Uma rotação pronunciada desenvolve-se ao redor do centro (o olho) do furacão, com zonas de nuvens convectivas em que caiem cargas de água separadas por áreas de ar descendente (onde por vezes não cai precipitação). Normalmente chove mais tempo e mais intensamente à medida que se caminha da periferia do furacão em direcção ao olho. Na parede do olho, o ar ascendente que condensa forma um círculo de trovoadas intensas (que se pode estender até perto de 15 km de altitude) que giram em torno do centro do furacão e onde ocorrem os ventos e as chuvas mais intensas (até 25 centímetros por hora).

Dentro das trovoadas da parede do olho, o ar aquece por causa da grande quantidade de calor latente libertado e expande-se, criando, por cima dele, uma zona local de mais alta pressão que faz com que o ar se mova para as regiões com mais baixa pressão à sua volta. Esta divergência de ar (que na alta atmosfera é também em espiral mas no sentido anticiclónico) faz com que o ar por baixo seja sugado para cima, fazendo descer a pressão à superfície, e desça depois na zona do olho e nas áreas de ar descendente que separam as nuvens. No olho, não há trovoadas por causa do efeito de compressão do ar descendente. As temperaturas no olho podem ser 8° a 10° C mais elevadas do que nas áreas em redor. A pressão, que pode ser de uns 1010 mb na periferia, desce até uns 950 mb no olho. Os ventos crescem até à parede do olho e depois desaparecem «de repente» dentro dele.

Enquanto a divergência do ar no topo é maior do que a convergência na superfície, o furacão intensifica-se e a pressão na superfície continua a cair. Quando os furacões entram em terra, a fricção na superfície faz com que os ventos diminuam a sua força e se comecem a dirigir directamente para o centro, causando a elevação da pressão no centro. Quando a convergência na superfície excede a divergência no alto, a pressão na superfície começa a aumentar e a trovoada cessa.

O nome furacão é usado para os ciclones que se formam no nordeste do Atlântico e no leste do Pacífico Norte.
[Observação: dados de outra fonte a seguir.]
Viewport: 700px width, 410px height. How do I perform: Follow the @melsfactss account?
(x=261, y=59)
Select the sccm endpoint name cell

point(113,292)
O nome tufão é usado no Pacífico Norte e o de ciclone na Índia e Austrália. Numa região estreita perto do equador (5ºN - 5ºS), embora a temperatura dos oceanos seja suficientemente elevada e existam trovoadas, não se formam ciclones tropicais porque a força de Coriolis não é suficientemente grande.

Ciclicamente, aparecem estações mais activas em número e intensidade de furacões, causadas por um aumento no conteúdo salino dos oceanos, que implica um maior aquecimento das suas águas (caso do período iniciado em 1995, que originou os furacões Katrina e Rita em 2005.). No Atlântico, a estação dos furacões vai de Junho a Novembro. Alguns investigadores defendem que o aquecimento global, ao elevar a temperatura das águas oceâncias nos trópicos, contribui para um aumento da actividade dos furacões. Em 2005, as águas no Golfo do México estavam 1ºC acima do normal, o que contribuiu para que um furacão como o Katrina aumentasse muito rapidamente de intensidade (em apenas 9 horas, passou da Categoria 3 para a Categoria 5). Um outro factor terá sido o facto dos ventos de alta altitude serem fracos, o que permitiu um fácil desenvolvimento das núvens em altitude, sem que o seu topo fosse cortado por eles.